Despite the increasing importance of these complex networks, research on their many aspects is still in early stages, and we are facing daunting challenges. One big challenge stems from the fact that the governing principles on how some of these networks evolve and function are unknown. Without such principles, we cannot predict what the Internet will look like in five years, we cannot simulate email exchange networks, and we cannot tell whether two graphs are similar or not.

Additional challenges are posed by the hardware. Tomorrow’s computer architectures are becoming increasingly parallel and heterogeneous. Yet, many graph algorithms as well as techniques in relevant applications are inherently sequential. That is why many previous results do not transfer easily into efficient computational tools. To fully exploit emerging architectures, however, it is important to develop parallel algorithms and tools. Other technological challenges, for example deep memory hierarchies and solid-state disks (SSDs), and particularly their impact on algorithm design have also to be considered in this context. Algorithmic techniques that show promise try to be oblivious to the specific hardware, and optimize for general classes of typical hardware.

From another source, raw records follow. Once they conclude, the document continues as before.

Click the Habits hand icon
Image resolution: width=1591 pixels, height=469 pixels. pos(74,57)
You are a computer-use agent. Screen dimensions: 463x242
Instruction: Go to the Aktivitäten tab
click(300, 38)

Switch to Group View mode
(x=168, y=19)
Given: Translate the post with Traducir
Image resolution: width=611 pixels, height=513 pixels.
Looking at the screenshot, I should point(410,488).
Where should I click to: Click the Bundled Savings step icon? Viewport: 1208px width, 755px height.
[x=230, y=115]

As a consequence, the central goal of the seminar is to exploit different techniques for highperformance graph algorithm design in various application areas. This will span the issues of efficient and effective implementation from well known network analysis and graph mining techniques that are traditionally sequential to modern methods that require a high degree of parallelism to applications that need the performance of emerging hardware architectures. Only if larger inputs can be processed faster than before, the underlying science can reach new levels.

We will exploit synergies by bringing together researchers that represent various communities such as (a) researchers designing, analyzing, and implementing graph algorithms relevant to the seminar topics; (b) specialists in innovative models of computation as well as in parallel and highperformance computing; (c) specialists in combinatorial scientific computing; (d) researchers working on graph mining and network analysis techniques, who may come from very diverse fields such as databases, data mining, theoretical computer science, applied mathematics, and applied physics; (e) domain scientists as users of algorithms and software tools developed by the communities mentioned before.

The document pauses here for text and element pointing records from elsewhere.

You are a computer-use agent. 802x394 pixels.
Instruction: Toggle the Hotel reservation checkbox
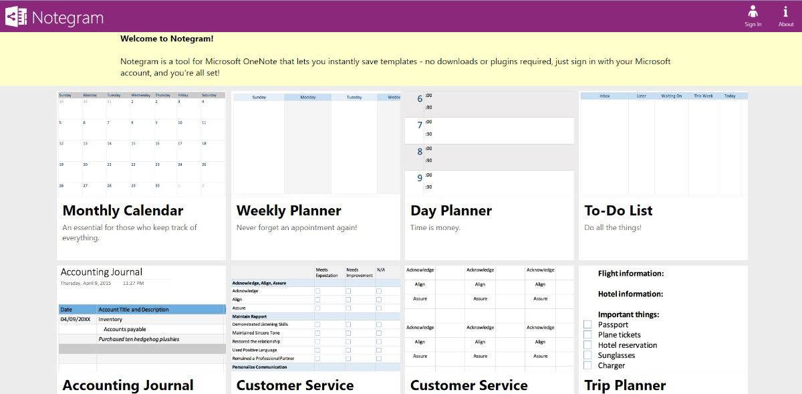pyautogui.click(x=587, y=345)
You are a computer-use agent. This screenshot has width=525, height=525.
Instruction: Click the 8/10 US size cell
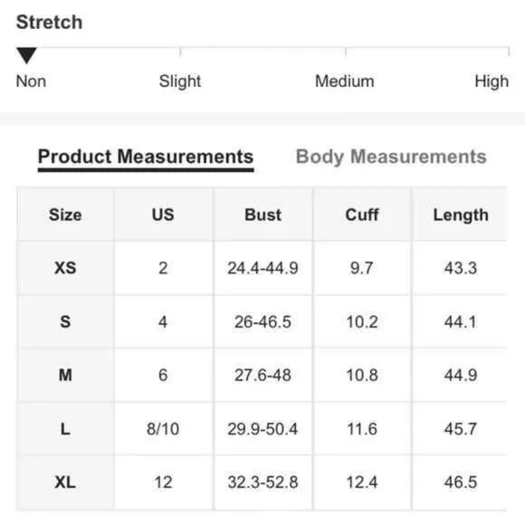(x=163, y=429)
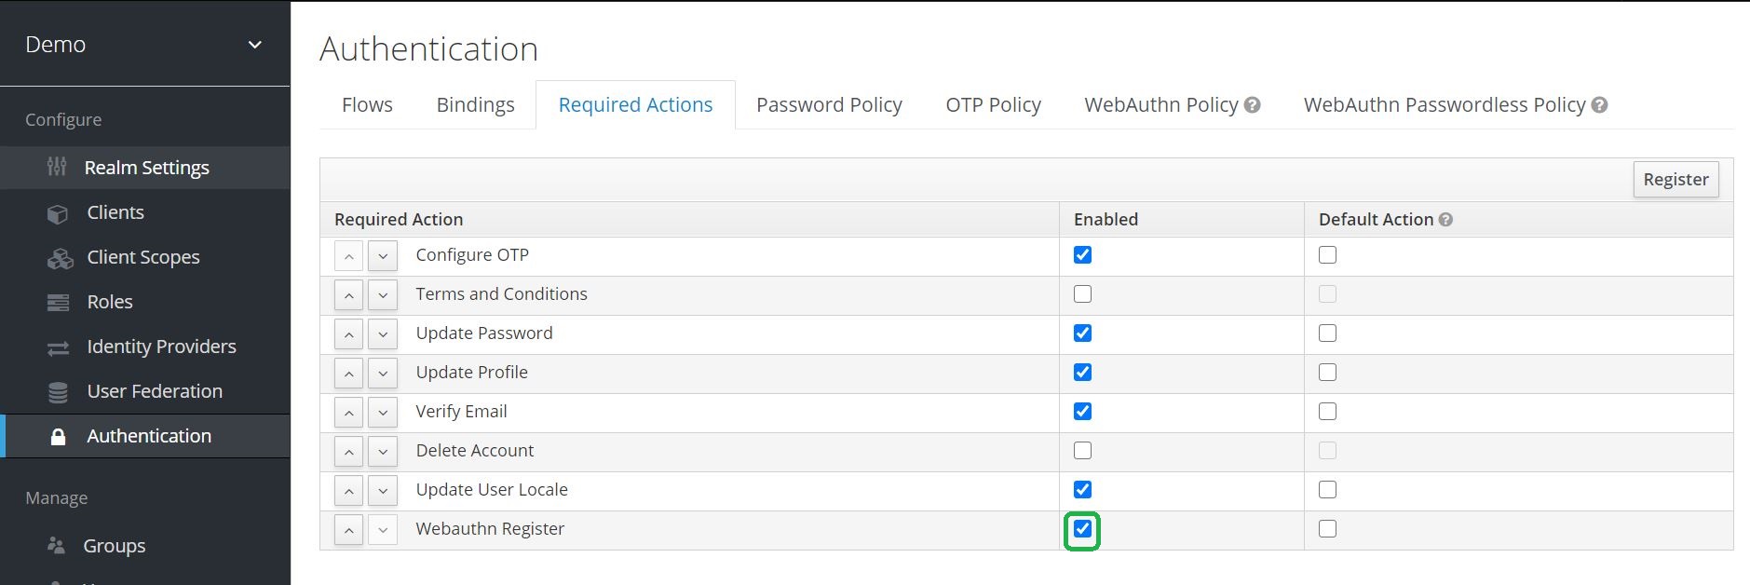1750x585 pixels.
Task: Show Default Action column help tooltip
Action: [x=1445, y=220]
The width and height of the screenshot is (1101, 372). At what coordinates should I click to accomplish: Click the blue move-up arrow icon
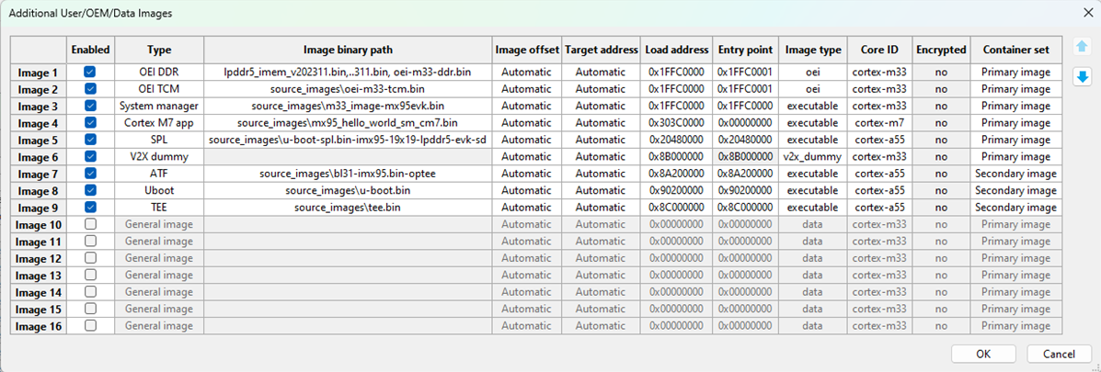1082,47
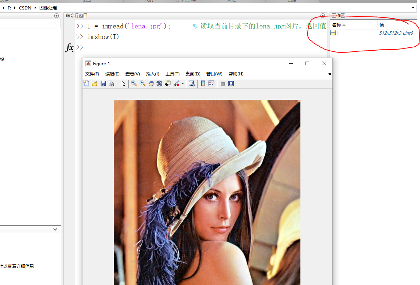Save the figure with the disk icon
Viewport: 420px width, 285px height.
(x=103, y=83)
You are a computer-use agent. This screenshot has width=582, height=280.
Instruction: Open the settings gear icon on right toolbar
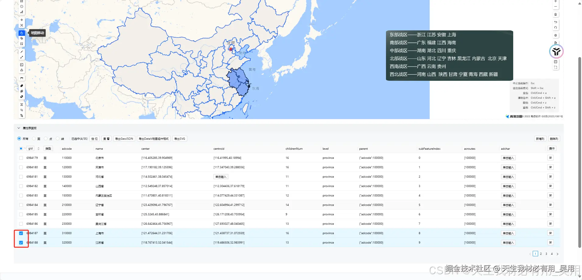pyautogui.click(x=556, y=36)
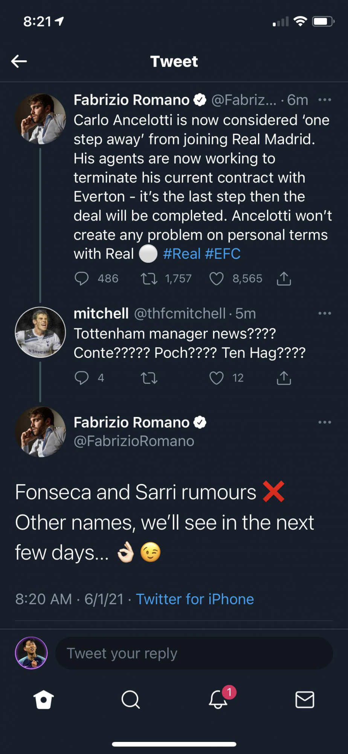Retweet mitchell's Tottenham manager tweet
348x754 pixels.
[x=149, y=378]
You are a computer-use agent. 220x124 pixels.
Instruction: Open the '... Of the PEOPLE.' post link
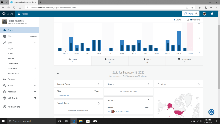click(64, 95)

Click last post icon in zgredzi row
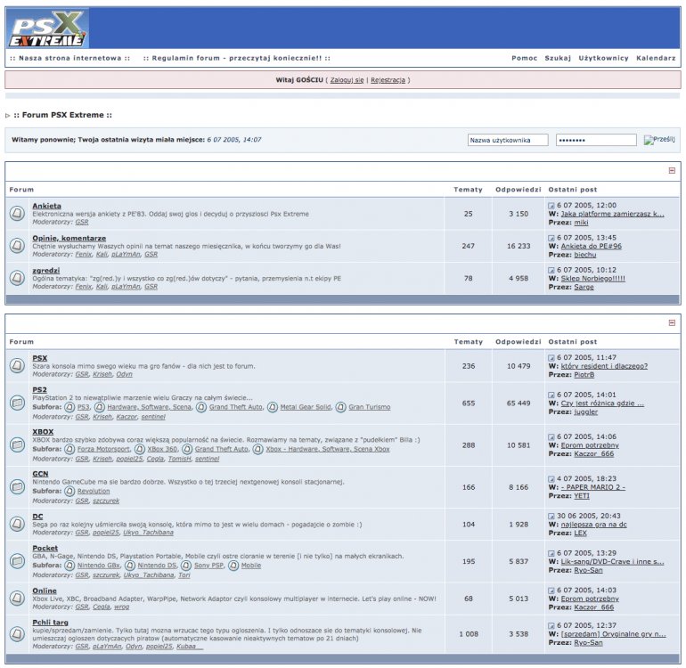click(x=551, y=270)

Research on high-performance graph algorithms and applications in computational science is currently scattered across several communities with different cultures. With this seminar we want to promote this emerging scientific area as a subfield in the computing sciences. We hope to nurture strong collaborations and a “common language” between communities that are otherwise disjoint to some extent. By bringing together experts from different fields, we hope that the next-generation tools of the trade become significantly faster and more feature-rich than the current state of the art. This, in turn, will allow domain scientists to process larger data sets more effectively, which will allow them to tackle problems previously out of reach.